The concentration of oxygen determines the line between aerobic and anaerobic decomposition processes. When the latter is above 5 mg/l, we talk about aerobic decomposition. On the other hand, when the O2 concentration is below 5 mg/l, anaerobic decomposition takes place.
Types Of Organic Material Decomposition
Now it’s time to put the above together and ensure you clearly understand different types of organic material decomposition processes.
Note: This kind of division of organic material decomposition makes no sense in nature. There, all types are transitioning from one to another naturally. However, when composting for gardening or farming, knowing these things is rather essential.
If you remember, water and organic material (C and N) are prerequisites for organic material decomposition. Once we have that, oxygen (or lack of it) determines what kind of process will take place.
If the concentration of O2 is above 5 mg/l, aerobic decomposition takes place. This process is officially known as composting. Furthermore, if there is enough heat present (due to the process), we talk about hot composting. On the other hand, if there is no sufficient heat, we have a cold composting on our hands.

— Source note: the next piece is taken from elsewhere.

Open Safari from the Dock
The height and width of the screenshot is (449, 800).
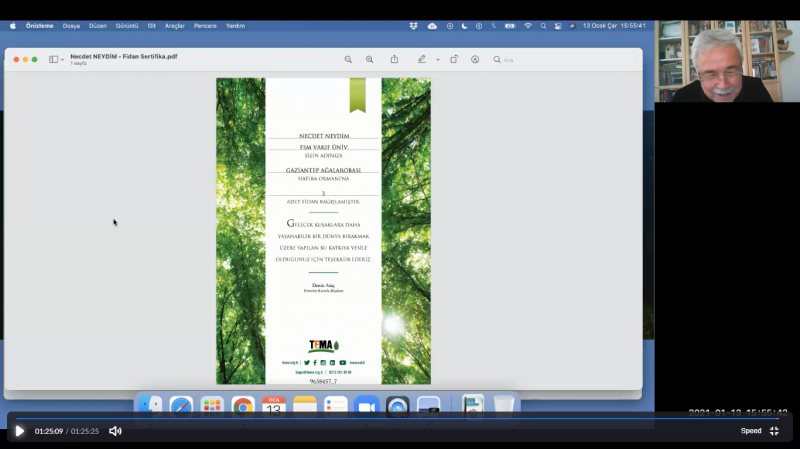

If the concentration of O2 is below 5 mg/l, anaerobic decomposition prevails. And it can further be divided into fermentation or rotting. While the process of fermentation stimulates life, the rooting does not and is considered as a ‘bad’ kind of decomposition.

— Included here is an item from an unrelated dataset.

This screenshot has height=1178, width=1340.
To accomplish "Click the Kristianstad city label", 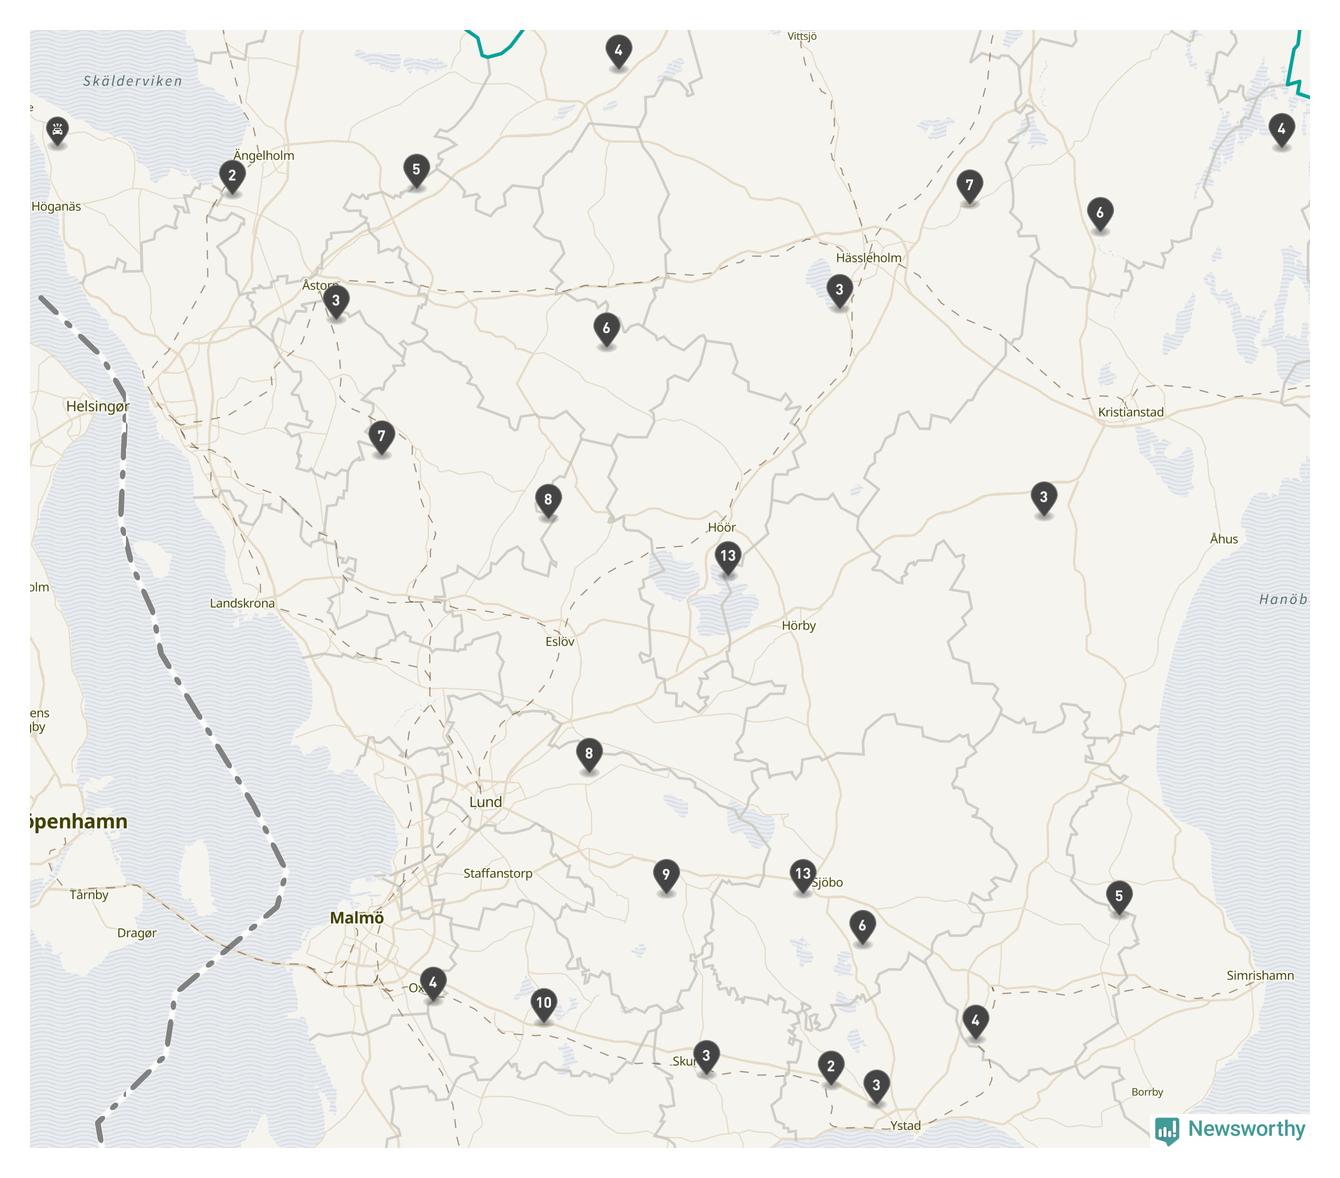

All of the above can be schematically viewed below:
- Prerequisites: ORGANIC MATERIAL (including water, N, and C):
- O2 conc. > 5mg/l → AEROBIC DECOMPOSITION = COMPOSTING:
- Heat: Hot composting
- No heat: Cold composting
- O2 conc. < 5mg/l → ANAEROBIC DECOMPOSITION:
- Stimulates life → FERMENTATION (This is the best solution for indoor ‘composting’; we use that with our Bokashi Organko.)

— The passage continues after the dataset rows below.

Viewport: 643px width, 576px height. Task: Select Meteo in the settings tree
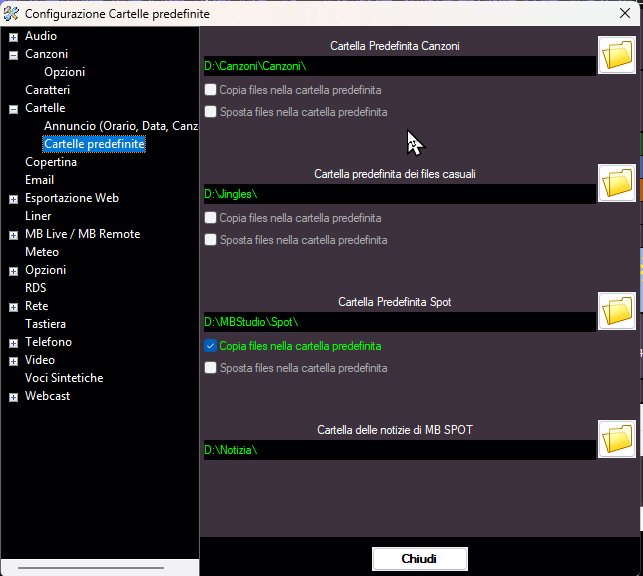[x=42, y=252]
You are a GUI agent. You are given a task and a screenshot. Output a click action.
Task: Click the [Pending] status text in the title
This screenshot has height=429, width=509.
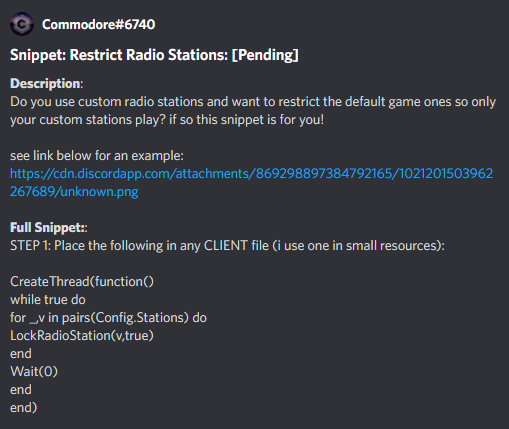(265, 55)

- Does not stimulate life → ROTTING
- O2 conc. > 5mg/l → AEROBIC DECOMPOSITION = COMPOSTING:
This wraps things up. You now know what the factors affecting composting are. You also know that water, carbon, and nitrogen are prerequisites for the decomposition of organic materials to take place. At the same time, the amount of oxygen determines what kind of microorganisms will be in charge of decomposition. Furthermore, you are now informed on how to determine if the composting mixture has enough water or not by using a very simple test.
So, that is it for today. Stay awesome and compost your organic waste, because there are many advantages of composting in general!